O cientista italiano Raffaele Piriá desenvolveu juntamente com outros pesquisadores, , em 1838, um método de extração de um composto ácido presente na casca do salgueiro – o ácido salicílico, também chamado de salicina (BROWNSTEIN, 1993).
Por volta de 1886, uma tentativa de tratar vermes intestinais levou à descoberta da acetanilida, um derivado da anilina, corante utilizado em tingimento de tecidos. A acetanilida tinha uma ação antipirética poderosa e passou a ser comercializada com o nome de Antifebrina, sendo um grande sucesso de vendas (BROWNSTEIN, 1993). A acetanilida é precursora das sulfas e do paracetamol (KOROLKOVAS, 2008).

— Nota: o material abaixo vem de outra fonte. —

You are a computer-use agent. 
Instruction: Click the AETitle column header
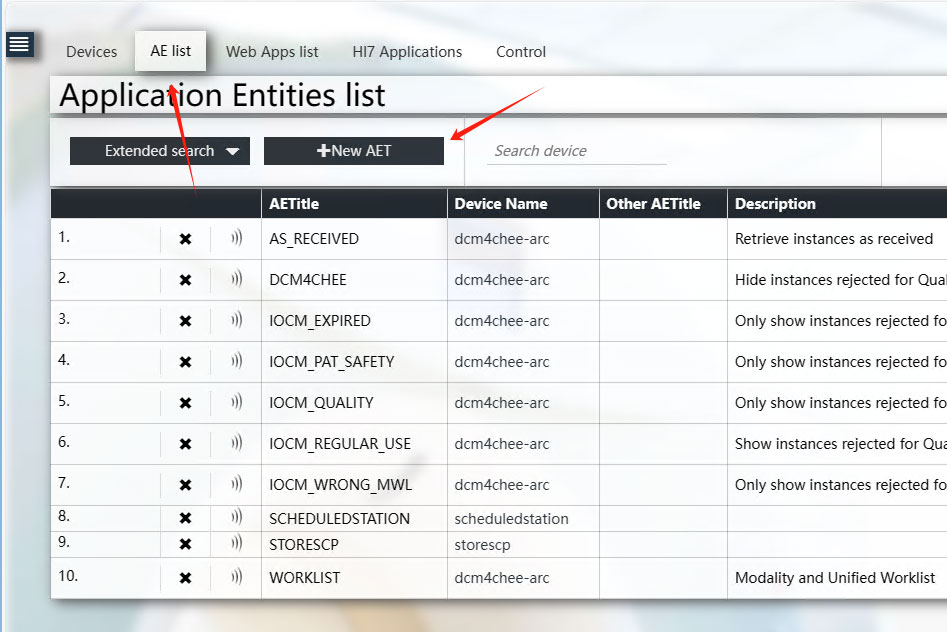[x=294, y=204]
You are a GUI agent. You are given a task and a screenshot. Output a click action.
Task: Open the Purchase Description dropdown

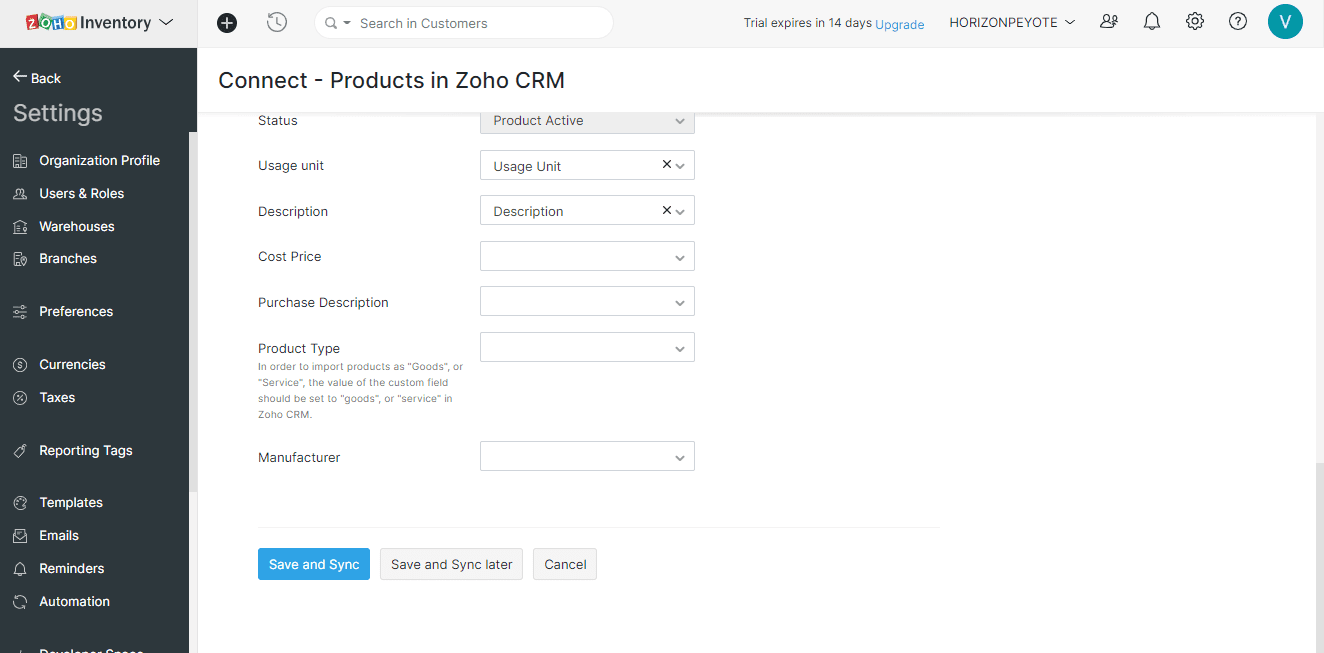pyautogui.click(x=587, y=302)

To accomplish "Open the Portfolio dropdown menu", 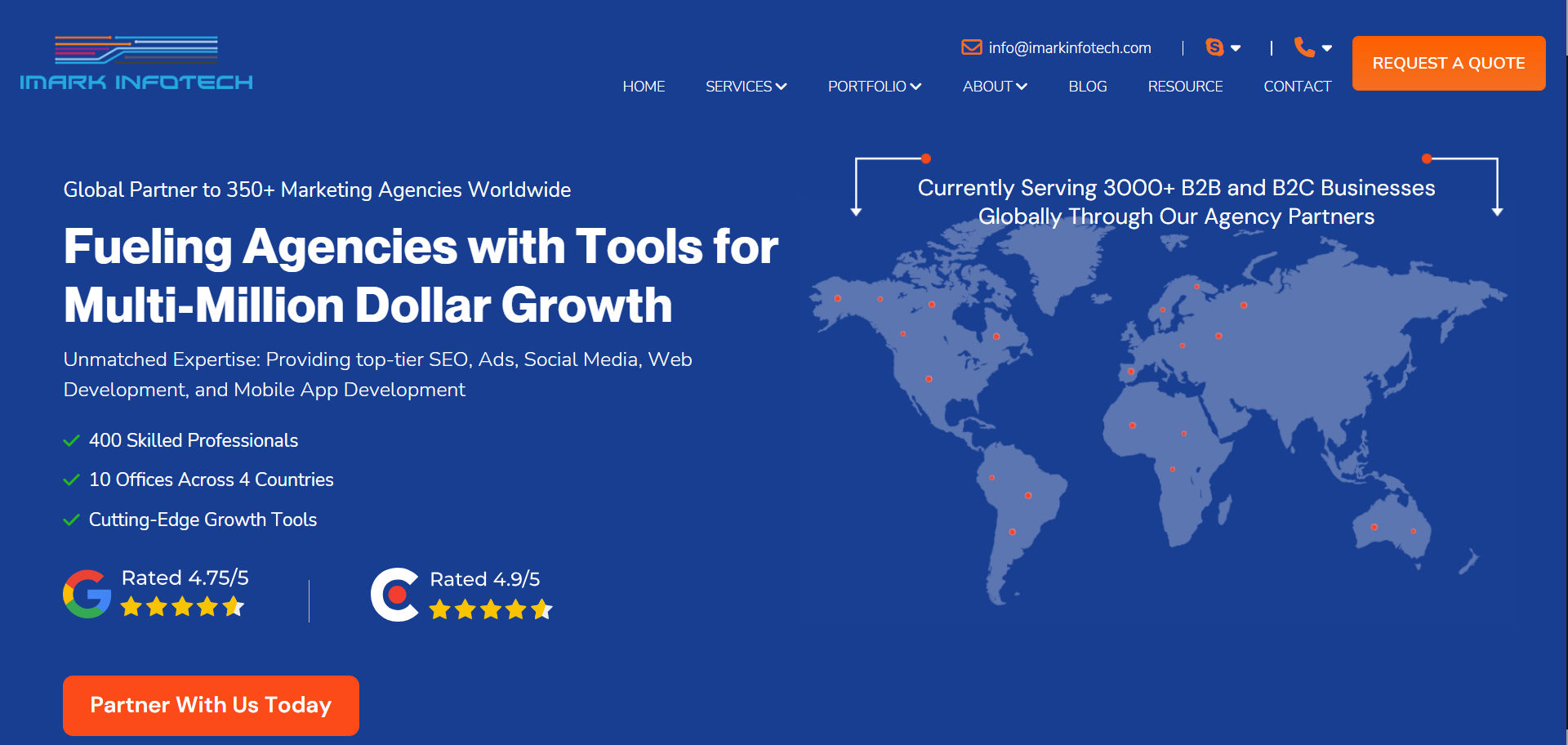I will pos(874,87).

Com o sucesso da antifebrina, muitas empresas especializadas na fabricação de tinturas para tecidos passaram a direcionar suas pesquisas rumo à obtenção de novos compostos farmacoterapèuticos com atividade maior, visando, logicamente, ao lucro (BROWNSTEIN, 1993).
Em 1887, o fabricante de tinturas Friedrech Bayer & Co. lançou a fenacetina no mercado, um antipirético mais efetivo que a antifebrina e com menores efeitos secundários. A fenacetina tornou-se o fármaco mais utilizado no tratamento da cefaleia (BROWNSTEIN, 1993). Após o grande sucesso da fenacetina, Friedrech Bayer & Co., que produzia tinta para tecidos, passou a fabricar medicamentos (CARVALHO, 1924; BUDAVAVI, 1996).
Em 1893, o fisiologista alemão Joseph von Mering, testou o Paracetamol, que apesar de ser menos efetivo que a fenacetina, acabou tomando o seu lugar (BROWNSTEIN, 1993), sendo consumido indiscriminadamente nos dias atuais (KATZUNG, 2009).
Em 1897, pesquisadores da Bayer sintetizaram o ácido acetilsalicílico. Este novo fármaco, com efeitos secundários menores do que o ácido salicílico ou que o pó da casca do salgueiro, tornou-se outro sucesso de vendas e foi patenteado com o nome de Aspirina (BROWNSTEIN, 1993). O ácido acetilsalicílico é obtido por simples esterificação a quente do ácido salicílico com o ácido acético (ou anidrido acético) em meio ácido (KOROLKOVAS, 2008).
Ainda em 1897, os mesmos pesquisadores que desenvolveram a Aspirina criaram a Heroína, que foi comercializada como isenta de precipitação de dependência do tipo morfínico até 1910, quando diversas pesquisas estabeleceram o potencial maior de dependência da Heroína em relação à morfina (BROWNSTEIN, 1993).
No início do século XX, Sigmund Freud introduziu a cocaína no tratamento da depressão e de diversos tipos de dores. Ele mesmo usava a droga. Esta é a grande mancha que acompanha Freud, pois a cocaína hoje é droga proscrita e proibida em praticamente todos os continentes (SOLOMON, 1972; KOLB, 1980).
No século XX surgiram praticamente todos os fármacos analgésicos e antipiréticos usados hoje. A partir da década de 1940, apareceram diversos derivados da morfina, como, por exemplo, a petidina, a nalbufina, o tramadol, o dexpropoxifeno, a metadona e a oxicodona. A grande maioria dos anti-inflamatórios esteroidais (AIEs) e não esteroidais (AINEs), empregados atualmente, também surgiu no século passado (BROWNSTEIN, 1993).
Transcrito da dissertação de Mestrado em Medicina – Clínica Cirúrgica defendida por Vladimir Antonini.